Mr. Stone said: "I knew one tree of the Baldwin apple that two years ago produced twenty-eight bushels, that sold for $40. Our Agricultural Committees estimated one acre in orchard as equal in value to twelve in other orops,but he thought the figures large enough at five to one".

Mr. Barry said: "Of pear orchards we have but very few in our country. One is that of Mr. Thaddeus Chapin, of Canandaigua, which has now been set nine years. Six years after being set out, he sent some fruit to New York, and obtained $8 a barrel for it. The next year he bad thirty barrels of fine pears from his three acres. For those he obtained $15 a barrel, making $450. This was his own price, and after paying him for them, the market-woman remarked that if he had asked $18 she should have paid it quite as willingly. The year before last he had fifty barrels, which he sold in New York for from $18 to $20 a barrel - making nearly a thousand dollars. This last year his crop was partly a failure, which he thinks was owing to planting corn in his orchard, and close up to the trees. When his pears were nearly grown they dropped off without ripening, and he lost nearly all".

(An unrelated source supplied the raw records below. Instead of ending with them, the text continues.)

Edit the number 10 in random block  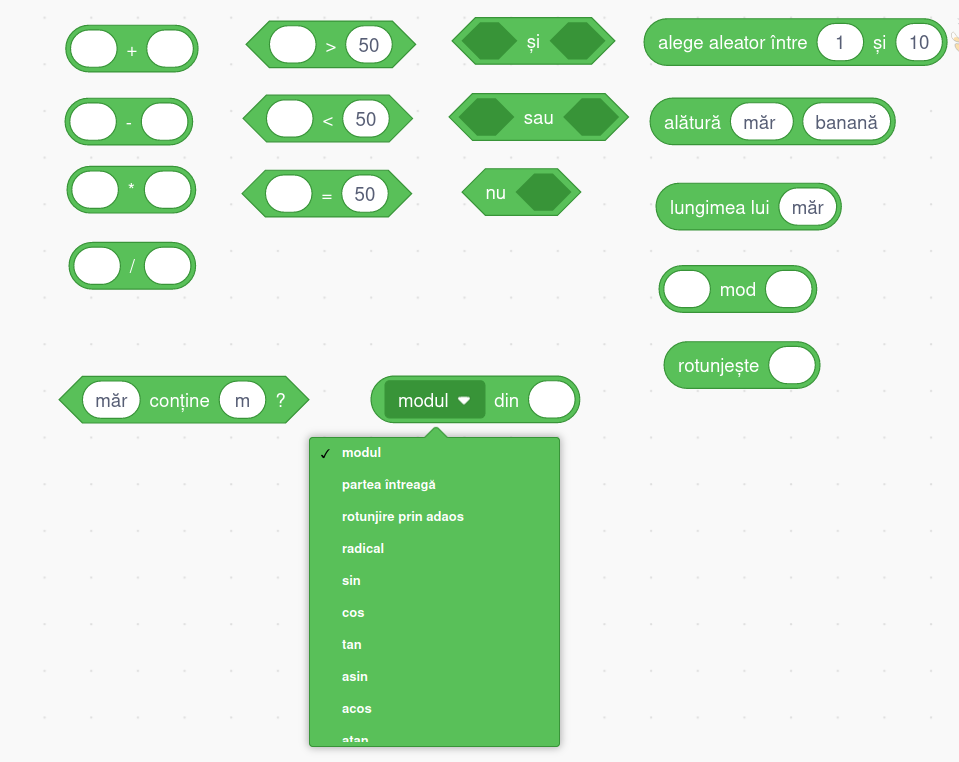(x=920, y=43)
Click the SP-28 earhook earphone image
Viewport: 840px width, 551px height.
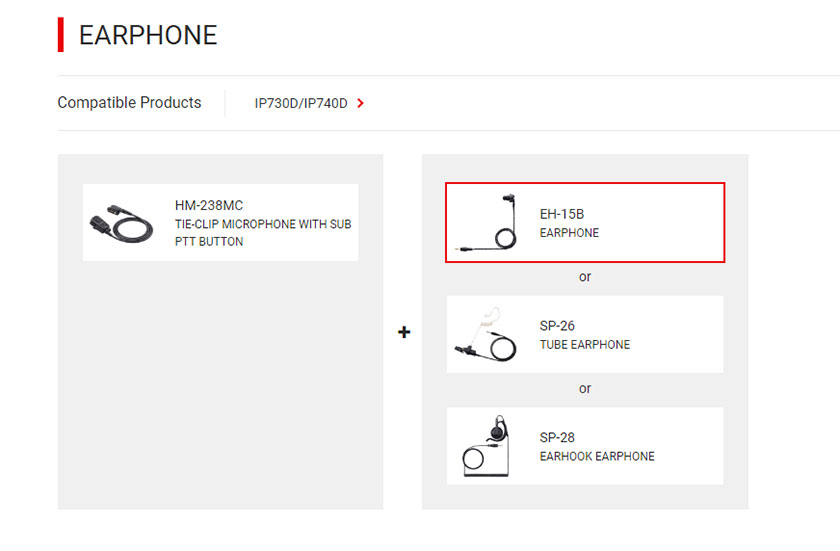[x=486, y=446]
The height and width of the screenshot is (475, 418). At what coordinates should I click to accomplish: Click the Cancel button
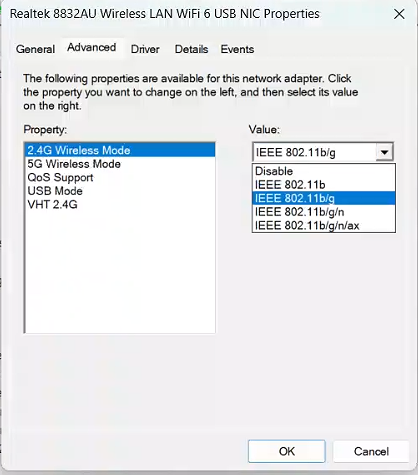click(x=371, y=451)
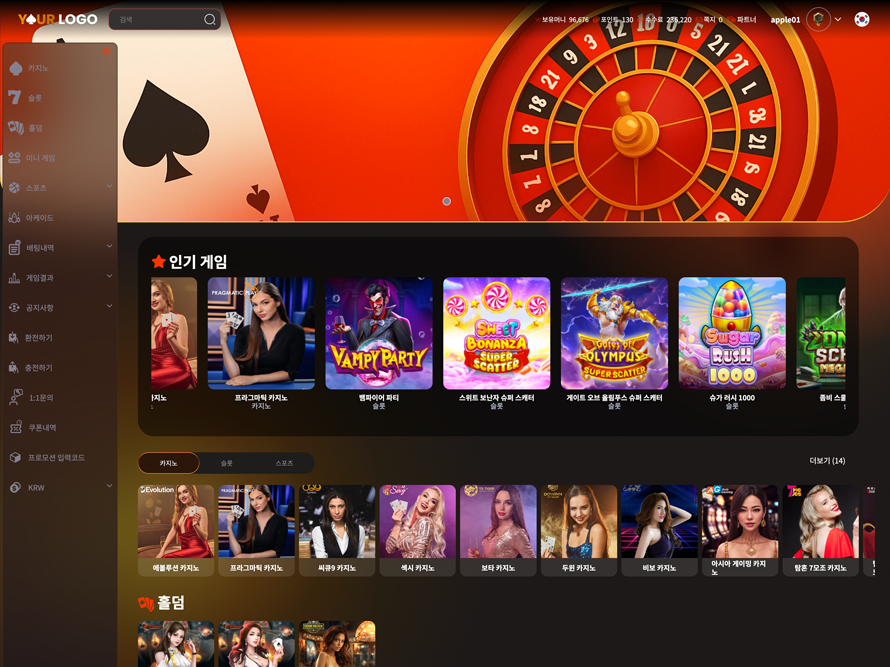Expand the 배팅내역 sidebar submenu
890x667 pixels.
[x=110, y=246]

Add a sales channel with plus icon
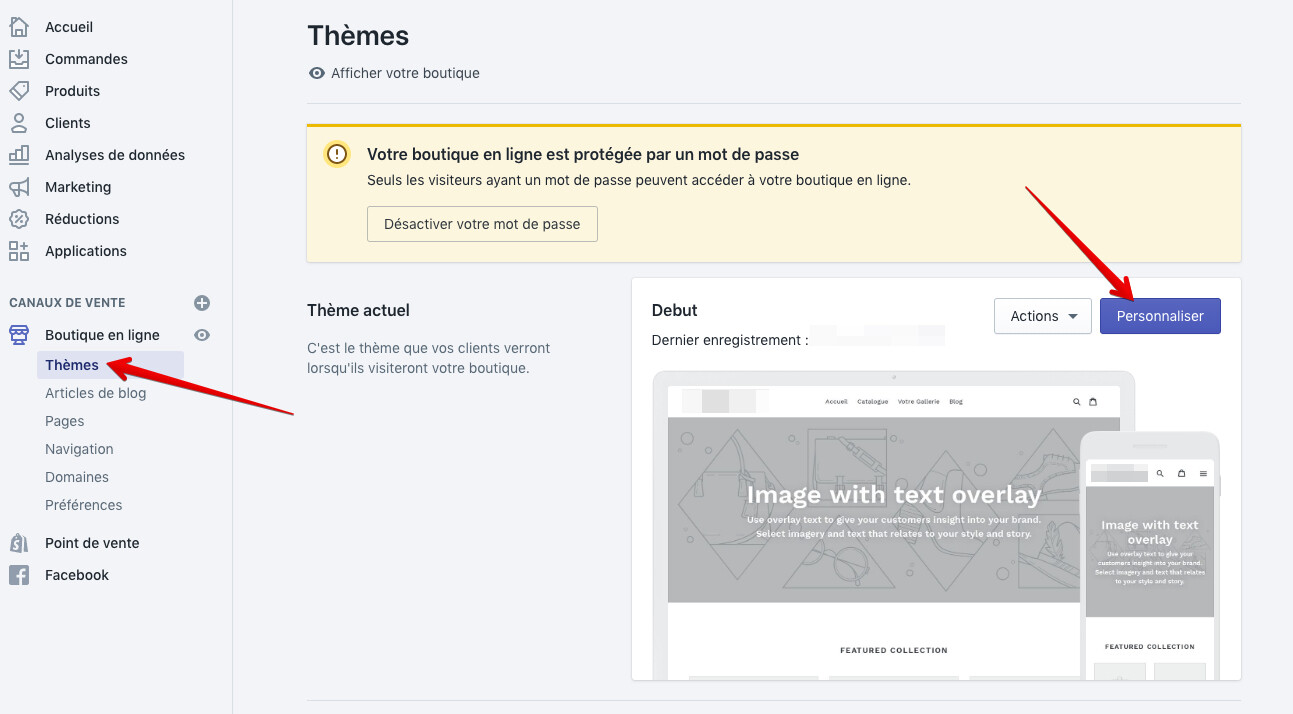click(x=202, y=303)
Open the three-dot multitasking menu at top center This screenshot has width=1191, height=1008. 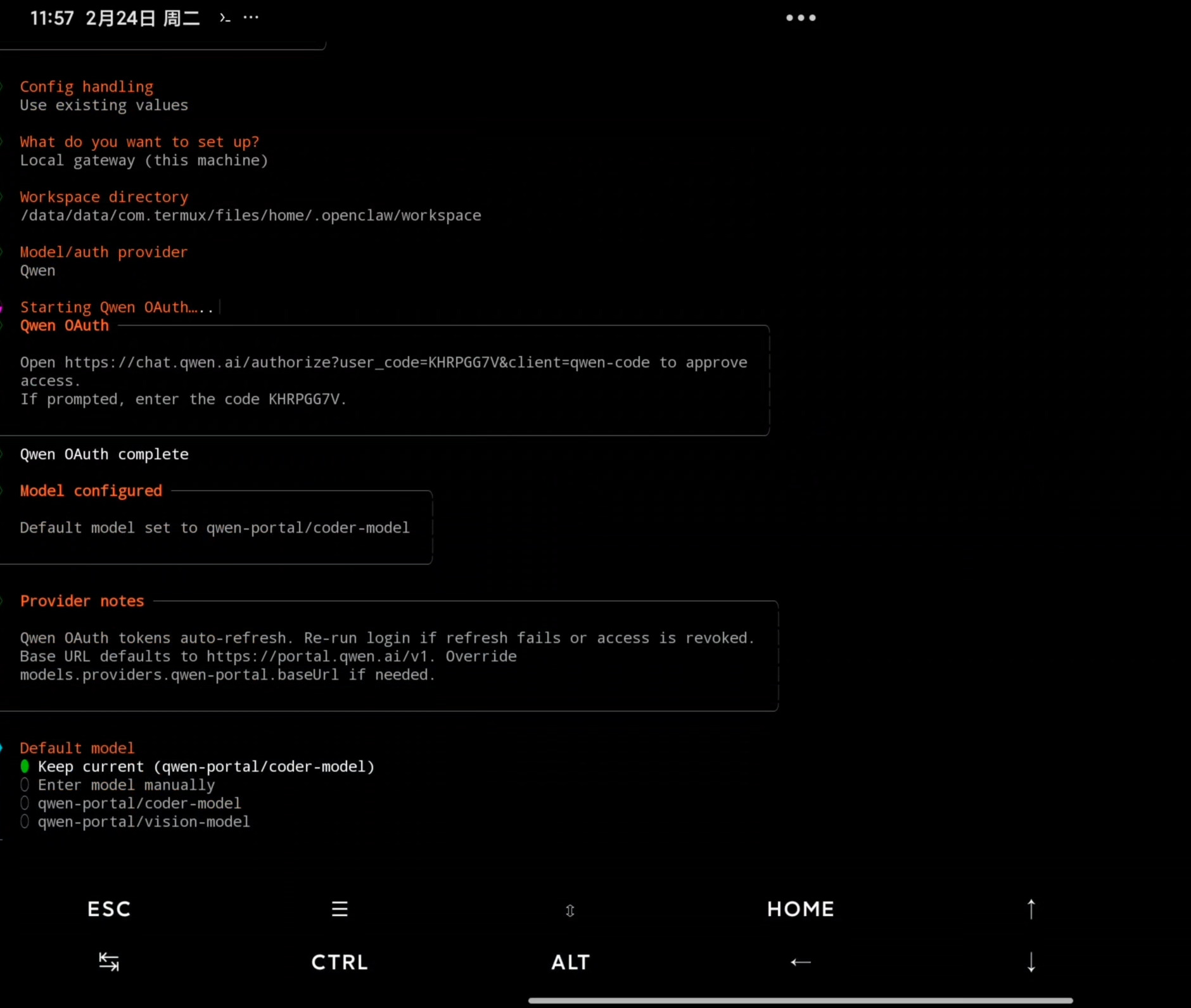pyautogui.click(x=801, y=18)
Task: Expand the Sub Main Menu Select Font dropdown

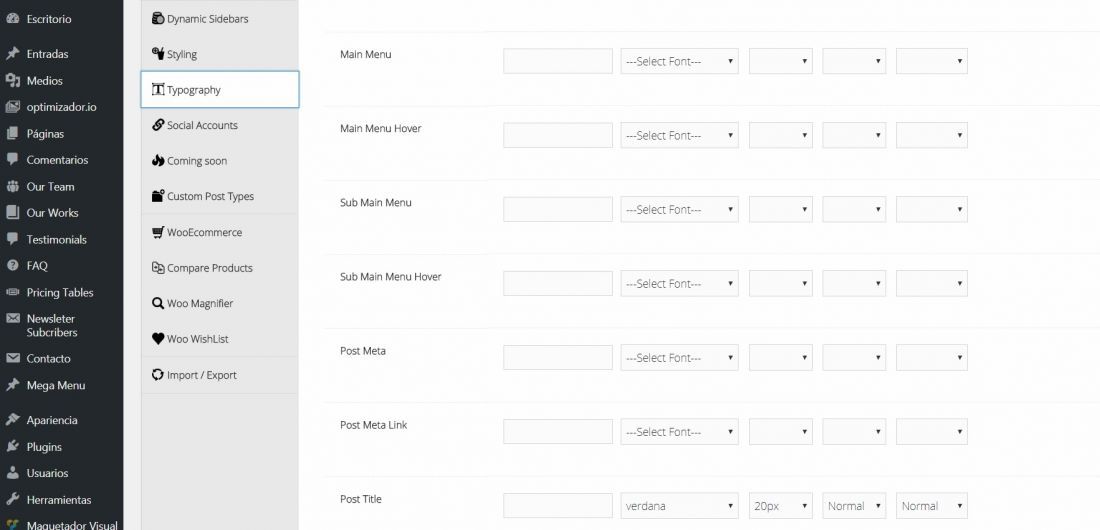Action: pyautogui.click(x=679, y=209)
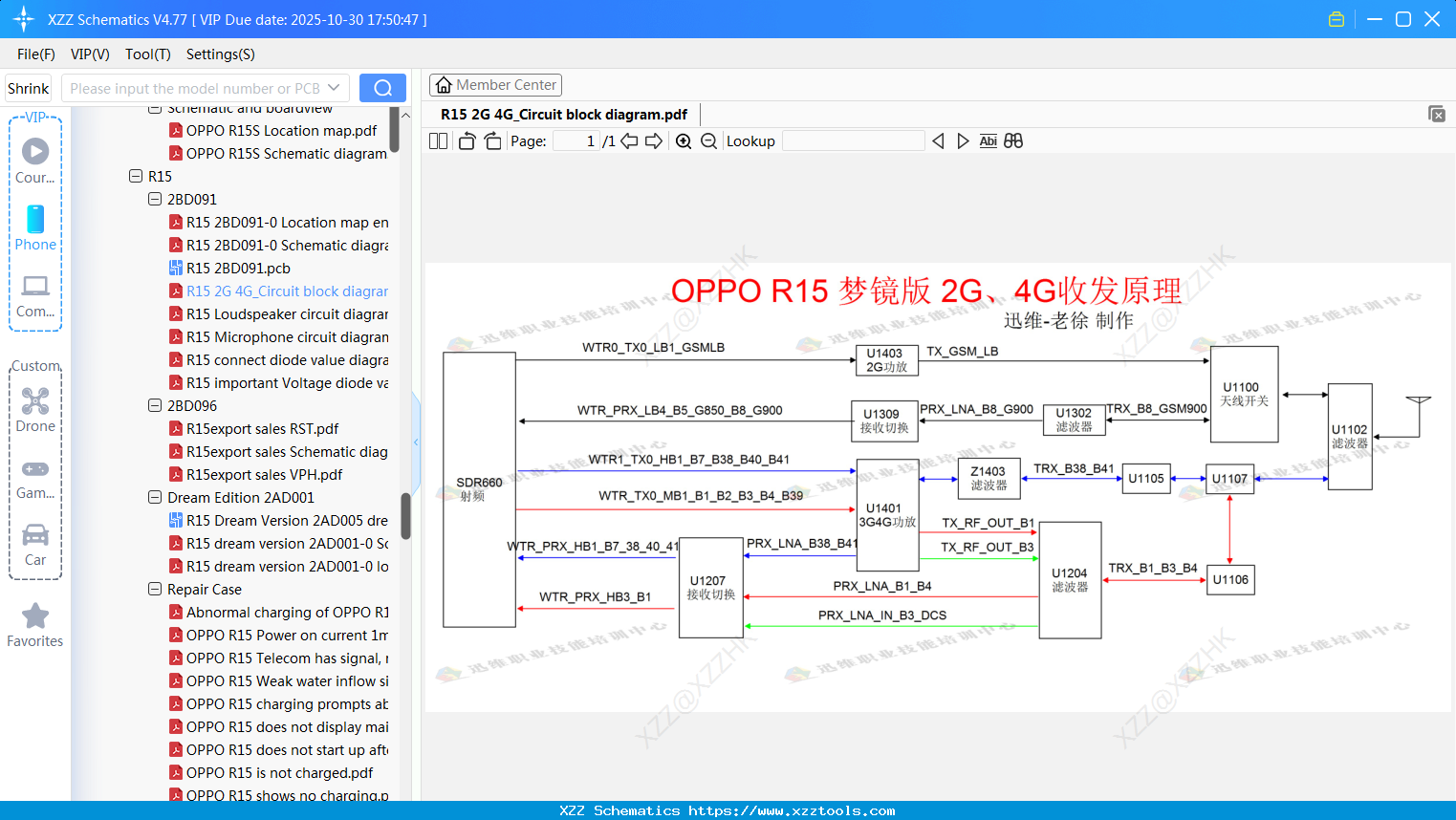1456x820 pixels.
Task: Click inside the page number field
Action: (574, 140)
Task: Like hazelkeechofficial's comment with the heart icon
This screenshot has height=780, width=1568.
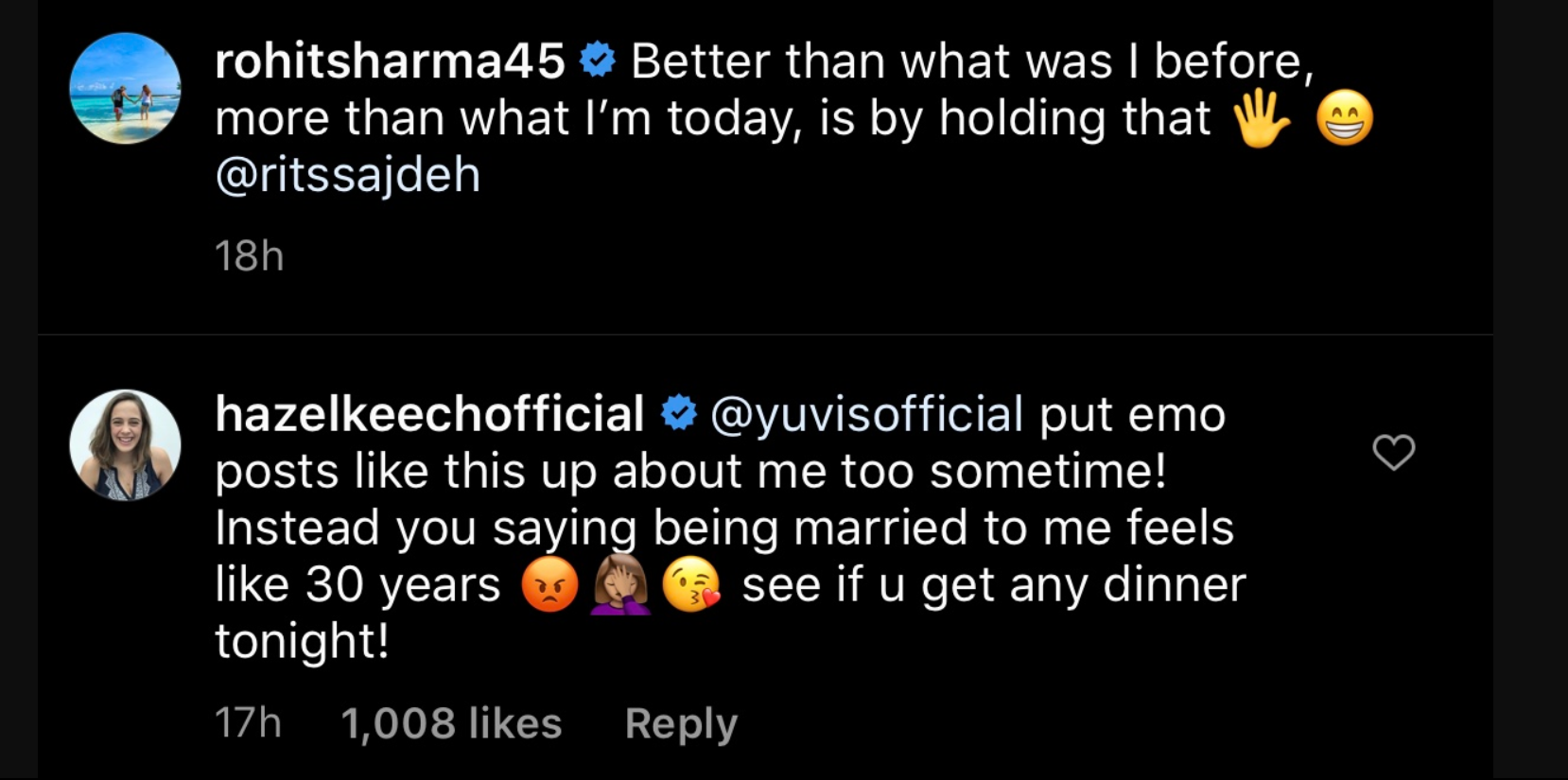Action: tap(1393, 452)
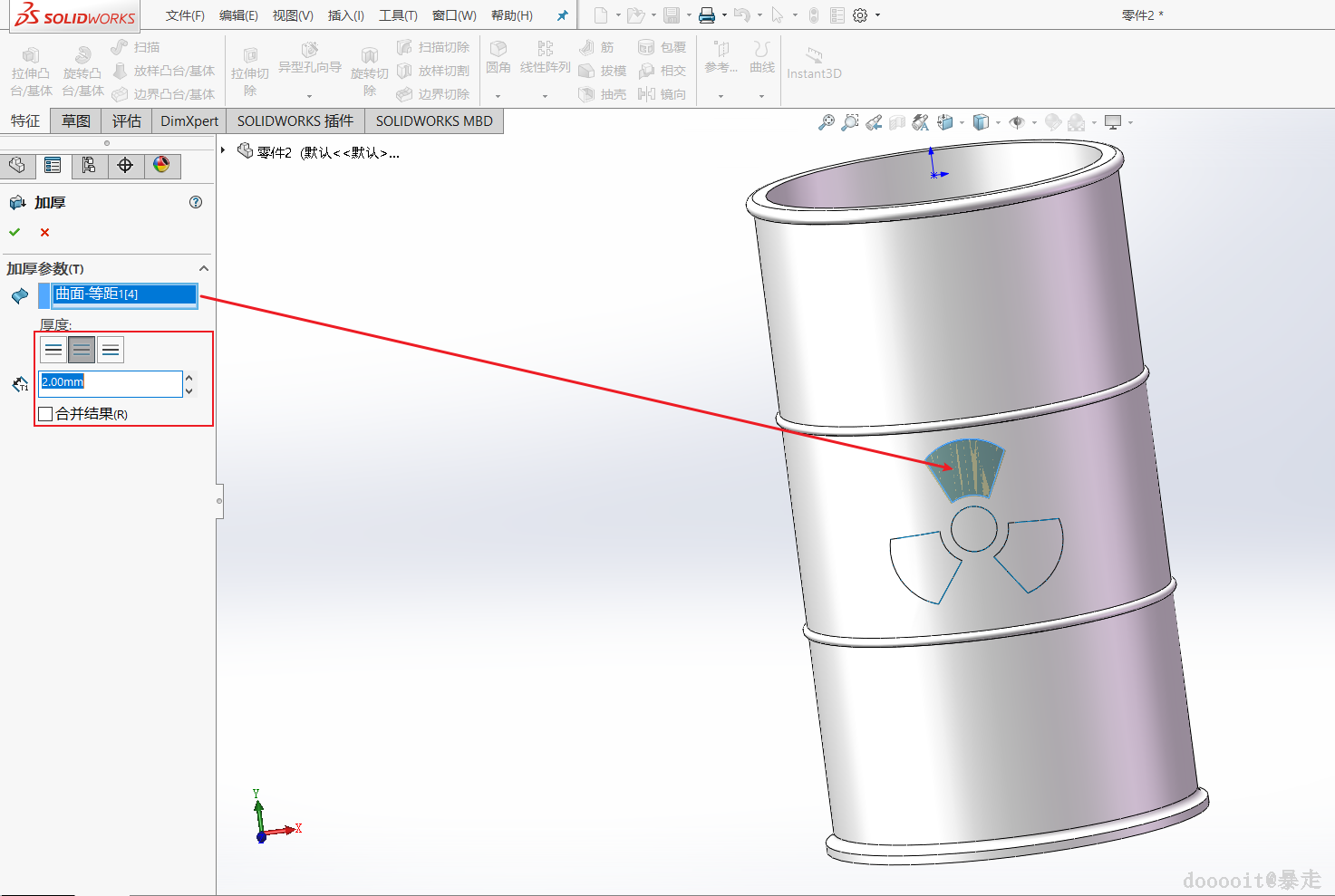1335x896 pixels.
Task: Click the Print icon in the top toolbar
Action: click(x=707, y=15)
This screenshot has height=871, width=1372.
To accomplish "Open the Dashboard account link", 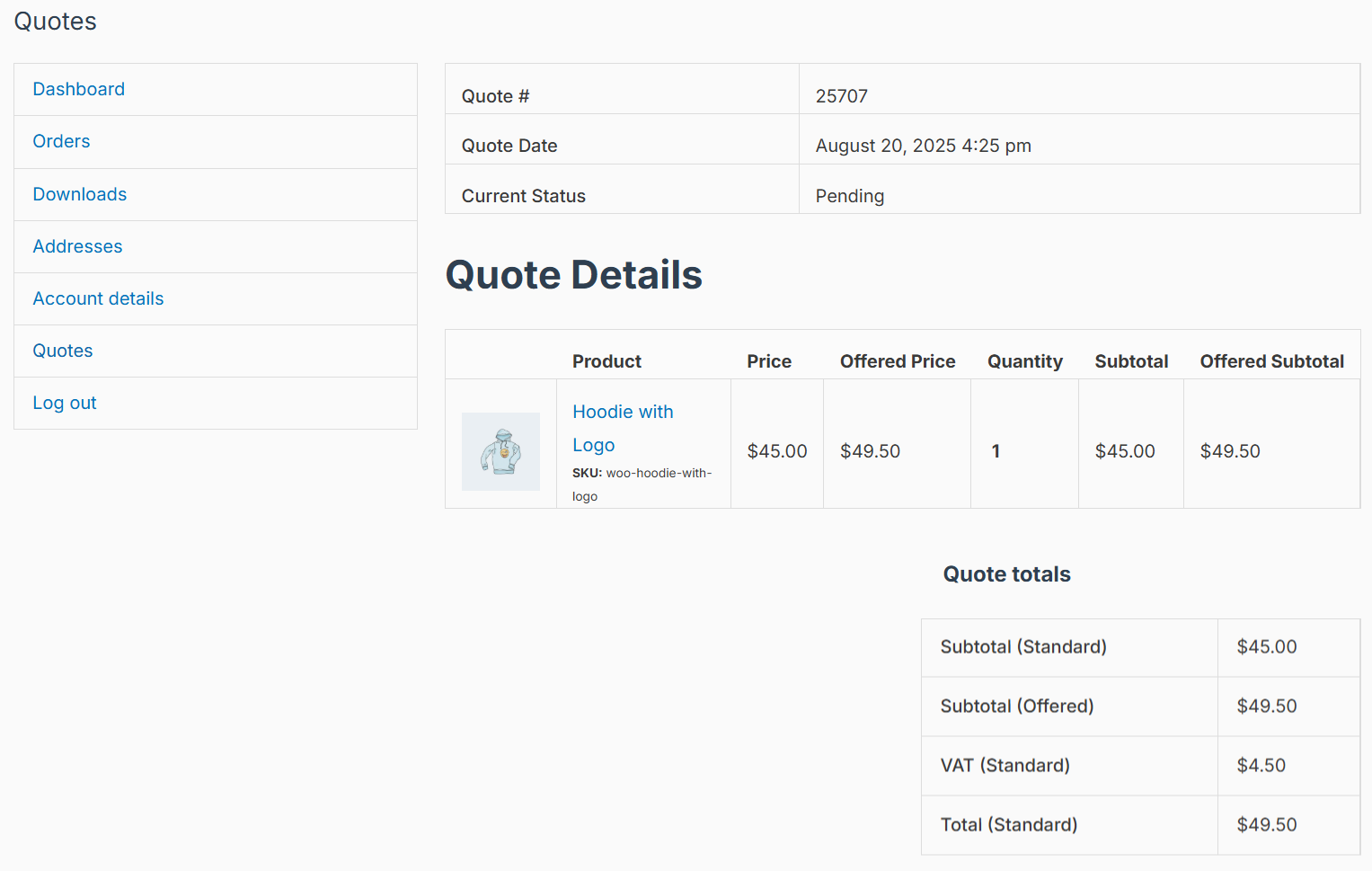I will (x=79, y=89).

The Chester County Horticultural Society's schedule of premiums for 1856 has been sent us, embracing much that is of interest and value. This spirited society deserves high commendation for what it has accomplished, and the taste it has infused in its neighborhood. There must be much in West Chester worthy of being communicated to the public through our columns.

J. J. Smith, Esq., Editor of Horticulturist: - Having Been in the Horticulturist an account of the vinegar plant, I send to you a small bottle of tomato vinegar.

The facility with which a large supply can be obtained may make it worthy of notice. Those skilled in the manufacture may much improve the quality. The juice had sugar added to it. That which was pure became spoiled. Perhaps a fermenting substance added would prevent that. [This appears to be a very good and well flavored article. - Ed].

Respectfully, Jacob T. Williams, Philad.

A Park in New York seems now a probable thing, and, if properly carried out, will prove a blessing to the people, and an example which we trust other cities will not be slow to follow. It has our best wishes.